Agronegócio como âncora: por que o setor segura o PIB brasileiro
Quando o restante da economia dá sinais de desaceleração, o agronegócio brasileiro costuma aparecer como o contrapeso que evita uma queda mais acentuada do PIB. Não é coincidência: o setor representa cerca de um quarto da economia nacional e responde por uma fatia ainda maior das exportações. Em 2026, essa dinâmica se repete.
A safra de grãos deste ano promete ser uma das maiores da história, com destaque para a soja e o milho. As condições climáticas foram favoráveis nas principais regiões produtoras, e os preços internacionais das commodities agrícolas permaneceram em níveis que garantem boa rentabilidade para os produtores rurais.
Tecnologia no campo
Um dos fatores que explica a resiliência do agronegócio brasileiro é o nível de adoção tecnológica. O produtor rural brasileiro, especialmente nos grandes estados produtores como Mato Grosso, Goiás e Minas Gerais, investiu nas últimas décadas em maquinário moderno, sementes de alta produtividade e técnicas de manejo que elevaram significativamente a produção por hectare.
A chamada agricultura de precisão — que usa sensores, drones e análise de dados para otimizar o uso de insumos — já é realidade em uma parcela crescente das propriedades. Isso não apenas aumenta a produtividade, mas também reduz custos e o impacto ambiental das operações.
Desafios que persistem
Apesar do desempenho positivo, o setor não está livre de desafios. A infraestrutura logística continua sendo um gargalo crônico: o custo de transporte da produção até os portos de exportação é um dos mais altos do mundo, o que corrói parte da vantagem competitiva que o Brasil tem em termos de produtividade.

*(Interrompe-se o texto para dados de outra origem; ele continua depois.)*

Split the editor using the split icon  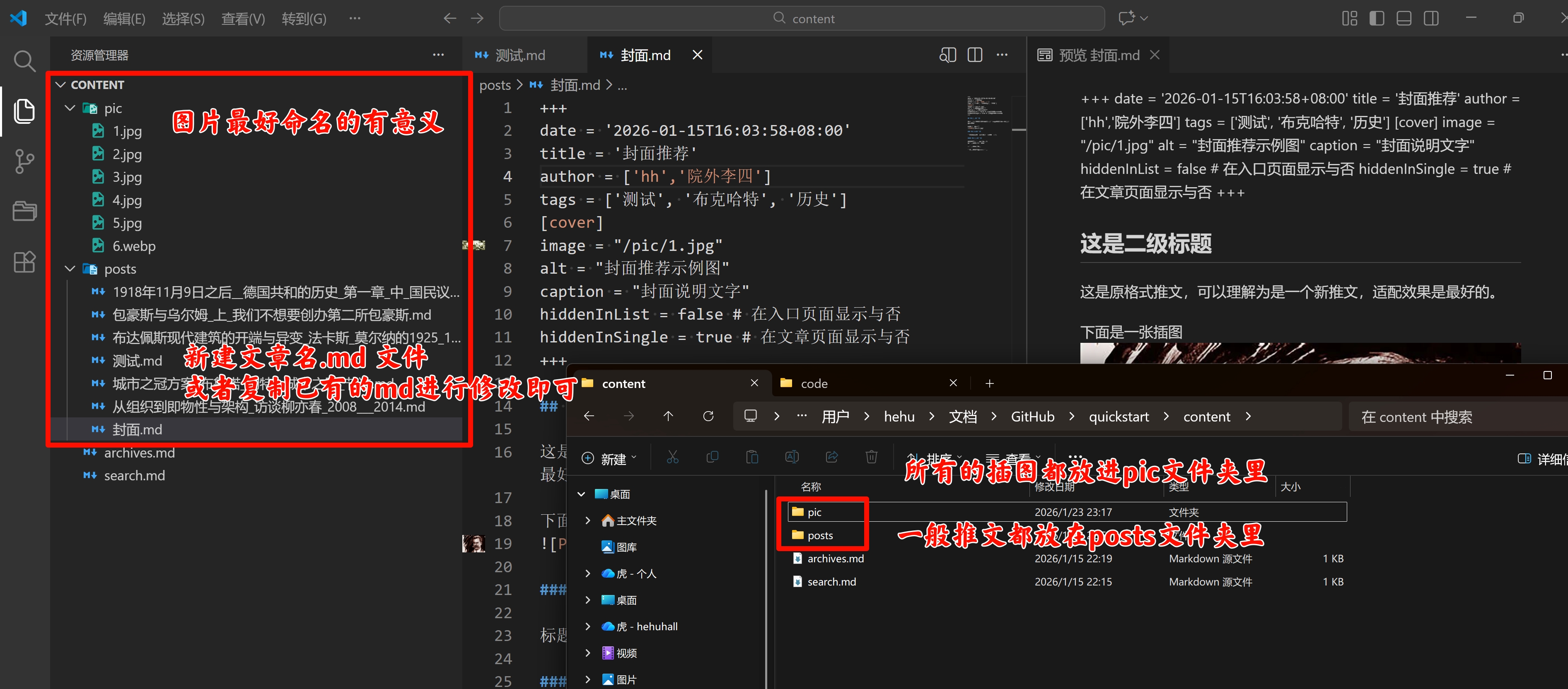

Há também a questão ambiental, que ganhou peso crescente nas negociações comerciais internacionais. A União Europeia, por exemplo, passou a exigir comprovação de que produtos agrícolas importados não estão associados ao desmatamento. Para o Brasil, isso representa tanto um desafio de adequação quanto uma oportunidade de diferenciação para os produtores que já adotam práticas sustentáveis.
Perspectivas para o restante de 2026
As projeções para o segundo semestre são positivas, mas com cautela. O câmbio favorável para os exportadores deve manter a competitividade dos produtos brasileiros no mercado externo. A demanda da China — principal compradora de soja e carne bovina brasileiras — permanece robusta, apesar das incertezas sobre o crescimento da segunda maior economia do mundo.
Para o PIB brasileiro, o agronegócio deve novamente contribuir positivamente em 2026, compensando parcialmente a desaceleração em outros setores. É uma âncora que o Brasil tem sabido usar bem — e que, com os investimentos certos em infraestrutura e sustentabilidade, pode se tornar ainda mais sólida nos próximos anos.